Livro “Oh, margem! Reinventa os rios!” de Cidinha da Silva
Imagem: Divulgação

“A leitura de crônicas, dos cronistas mineiros Drummond, Fernando Sabino e Paulo Mendes Campos, despertou em mim o interesse de escrever. “Oh, margem!” é um livro querido de 2011 (Selo Povo, do Ferréz), o terceiro livro e o primeiro mais maduro. Agora, na Oficina Raquel, ele ganhou capa belíssima do meu conterrâneo ferreiro e escultor Jorge dos Anjos, um homem de Ogum que empresta obra de seu acervo para a capa do livro dedicado a dois outros filhos de Ogum, Sueli Carneiro e o poeta Ricardo Aleixo. Os textos foram reorganizados pela querida editora Raquel Menezes num fluxo de águas. Inseri alguns contos e crônicas novas, cortei outras e revi tudo, não se trata de um livro novo, mas tem muito frescor. Espero que ele venda bastante pois convenci a editora a imprimir mil livros ao invés de 500, como ela pretendia.”

Nova onda na literatura brasileira contrapondo-se à autoficção urbana e branca?

“Olha, nós não estamos nos firmando no lugar de contranarrativa, nós configuramos outras narrativas, nós agenciamos a mudança, no plural, de maneira polissêmica e polifônica. Somos prosadores como Itamar Vieira Junior e Jarid Arraes que também é poeta, como Mailson Furtado. Somos ensaístas como Djamila Ribeiro e é bem importante distinguir o que nós somos, os gêneros aos quais nos dedicamos, não somos uma maçaroca de autoras e autores pretos, temos alteridade. Nesse jogo novo de alteridades há que se ouvir a voz e estudar detidamente a obra de cada autora ou autor negro da contemporaneidade.
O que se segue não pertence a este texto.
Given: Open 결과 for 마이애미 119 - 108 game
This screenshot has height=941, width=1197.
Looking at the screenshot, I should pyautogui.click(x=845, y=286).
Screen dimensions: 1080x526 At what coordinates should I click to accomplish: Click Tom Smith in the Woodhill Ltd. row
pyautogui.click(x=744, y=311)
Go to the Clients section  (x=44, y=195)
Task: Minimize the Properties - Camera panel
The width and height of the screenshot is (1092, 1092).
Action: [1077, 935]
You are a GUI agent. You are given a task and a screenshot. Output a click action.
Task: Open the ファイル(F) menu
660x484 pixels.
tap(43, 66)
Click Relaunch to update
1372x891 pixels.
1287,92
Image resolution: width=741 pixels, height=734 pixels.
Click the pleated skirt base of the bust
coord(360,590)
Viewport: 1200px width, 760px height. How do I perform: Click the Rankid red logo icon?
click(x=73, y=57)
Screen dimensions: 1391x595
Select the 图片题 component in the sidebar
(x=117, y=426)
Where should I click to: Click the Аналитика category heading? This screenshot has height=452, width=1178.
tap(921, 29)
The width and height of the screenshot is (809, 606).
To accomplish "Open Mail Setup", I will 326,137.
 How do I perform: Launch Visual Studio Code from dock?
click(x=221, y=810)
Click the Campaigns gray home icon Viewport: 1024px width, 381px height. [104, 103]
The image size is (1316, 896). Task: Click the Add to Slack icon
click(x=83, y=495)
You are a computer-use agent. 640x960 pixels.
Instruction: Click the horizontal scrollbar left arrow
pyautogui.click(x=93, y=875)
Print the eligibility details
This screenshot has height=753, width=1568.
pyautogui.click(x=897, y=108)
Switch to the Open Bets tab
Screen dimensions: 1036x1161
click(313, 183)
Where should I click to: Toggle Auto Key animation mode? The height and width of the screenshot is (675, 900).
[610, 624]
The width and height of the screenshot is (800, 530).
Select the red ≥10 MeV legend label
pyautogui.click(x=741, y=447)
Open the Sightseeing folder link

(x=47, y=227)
Chega de nos colocarem em caixinhas que respondem à percepção rasa do que somos, temos complexidade, exigimos ferramentas de análise mais sofisticadas.”

“Sou 100% política, o que, obviamente, não significa que eu escreva panfletos, manifestos ou, seja ativista política. Sou escritora.”

Os futuros de Cidinha

“Meu romance para crianças “Kuami” será encenado em São Paulo e inspira uma investigação sobre o samba no mundo das crianças paulistanas (Bará Produções). Tenho um livreto para sair numa caixa de autoras da editora N-1 ainda este ano, organizada por Tatiana Nascimento. Está saindo do forno a 2ª edição do “Sobre-viventes!” (Pallas). Estou editando pela Kuanza Produções o terceiro volume da série dedicada às minhas melhores crônicas, chama-se “Amores entre iguais”. “O mar de Manu”, livro para crianças, será reeditado pela Autêntica. Em novembro, nos dias 17, 19, 24 e 26, ministro o curso “Vozes independentes no mercado editorial” pela Kuanza Produções (plataforma Zoom, inscrições abertas). Tem um livro de crônicas inéditas que sai pela Figura de Linguagem no início de 2021. Tenho uma composição (Lençóis) em parceria com a Luedji Luna no disco novo dela. Espero o tempo de aglomerar para experimentar a sensação de ouvir pessoas cantando uma canção que é minha também.